Naturally occurring transient activity before a conditioning session was quantified by transient identification. Transients were counted as events in which activity exceeded 2.91 MADs as in Calipari et al. (2016). Transients were counted for the 5 min that immediately preceded the initiation of autoshaping training.
Investigator-scored time stamps of CS or Goal approach were used to compare activity patterns during individual CS and goal approach events. For each animal, the z-normalized ΔF/F signal during all approaches lasting at least 400 ms was extracted and averaged; 400 ms was selected following the qualitative assessment that the majority of approaches briefer than that threshold appeared incidental to an orienting response rather than an approach per se. On the last day of conditioning, most animals displayed both Goal-directed and CS-directed approach; however, 3 animals (2 Control, 1 Stress) made only CS approaches and thus contributed no Goal-directed approach signal data to the analysis. These animals were therefore excluded from the mixed ANOVA analyzing approach-related signal as missing data.

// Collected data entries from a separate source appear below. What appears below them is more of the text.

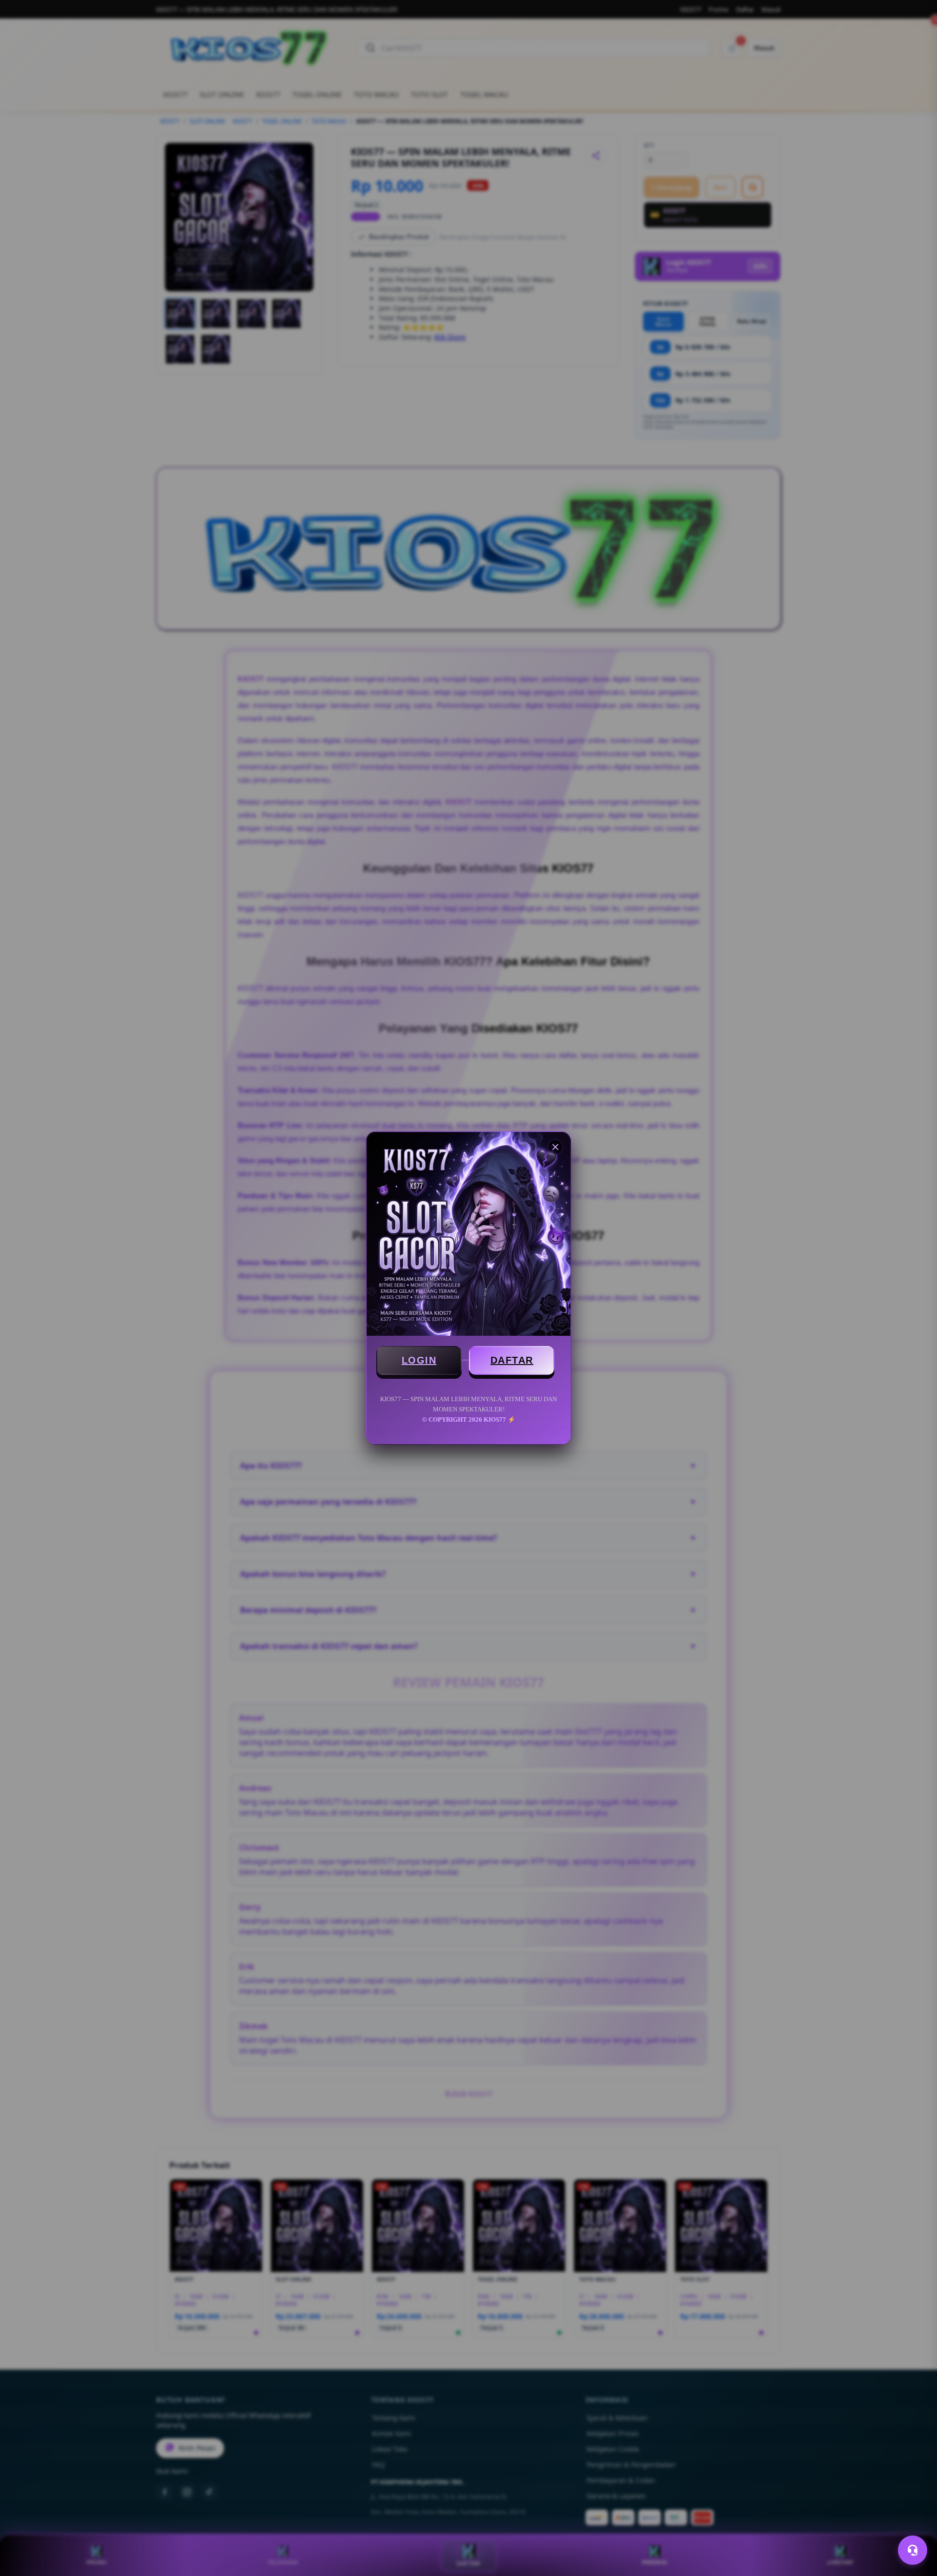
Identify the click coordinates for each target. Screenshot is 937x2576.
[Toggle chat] (912, 2550)
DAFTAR (511, 1360)
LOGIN (419, 1360)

Statistical analyses were performed on CS type, stress condition, and training, and were conducted using mixed ANOVAs. Where appropriate, Welch's two-sample t tests or the Mann–Whitney U test (if the data did not meet the assumptions of parametric tests) were used to assess the effect of stress on certain measures. All statistics were performed in R.
Experimental design
All animals involved in photometry experiments recovered from surgery for 5 d before the initiation of CVS (or handling) procedures. From this time point, the experimental timeline was identical for both stressed and nonstressed animals. CVS was administered for 14 d. Following the cessation of CVS, animals were left alone in their home cages with food and water available ad libitum for 7 d to allow for weight recovery in CVS animals. Food restriction to 95% body weight began 3 d before the initiation of autoshaping. Autoshaping training was conducted for at least 7 d for all animals.
Results
Chronic stress impairs conditioned CS+ approach
Acquisition of conditioned cue approach was quantified as the probability of approach, calculated as the number of trials of a given type (CS+ or CS–) in which the animal contacted the cue at least once divided by the total number of trials of that type. A 2 (stress condition) × 2 (CS type) × 7 (day) mixed ANOVA was used to analyze the effect of conditioning, stress, and reward pairing on CS approach probability (Fig. 1A). There was a significant three-way interaction (F(6,342) = 4.5127, p = 0.002036; sphericity violated, Hyun-Feldt-corrected p = 0.004332). To interpret the three-way interaction, 2 (stress) × 7 (day) mixed ANOVAs were run at both levels of CS. A significant interaction between stress condition and day was found for CS+ approach (F(6,342) = 2.9237, p = 0.008553, sphericity violated, Hyun-Feldt-adjusted p = 0.03542), but not CS– approach (F(6,342) = 2.0488, p = 0.05876, sphericity violated, adjusted p = 0.1100). This interaction is explained by differences in the degree to which Stress and Control animals differed in their approach across days of training. Comparisons of approach on the first day of conditioning (day 1) and after conditioning (day 7) found there was no effect of stress on day 1 approach probability (p = 0.197, Holm-adjusted), but following 7 d of conditioning, Control animals (mean ± SEM: 0.69 ± 0.07) were significantly more likely to approach the CS+ than Stress animals (0.44 ± 0.08; p = 0.0358). A separate analysis determined that stress also suppressed CS+ interaction over the course of training in the subset of animals that contributed both behavioral and photometry data (Stress: n = 8; Control: n = 13) (F(1,45) = 5.3576, p = 0.0253], so these groups (behavior only and behavior + photometry) were combined for subsequent analyses.
Figure 1-1
Each of the measures that comprise the PCA index are illustrated. Results of analyses examining the effects of chronic stress on each measure revealed that stress consistently biased animals toward more “goal-tracking” like behaviors: A, Probability component: t(57) = 3.2167, p = 0.002139. B, Count component: t(57) = 3.4274, p = 0.001137. C, Latency component: t(54) = 2.9492, p = 0.0047. Data are presented as individual scores and mean ± SEM. Download Figure 1-1, TIF file.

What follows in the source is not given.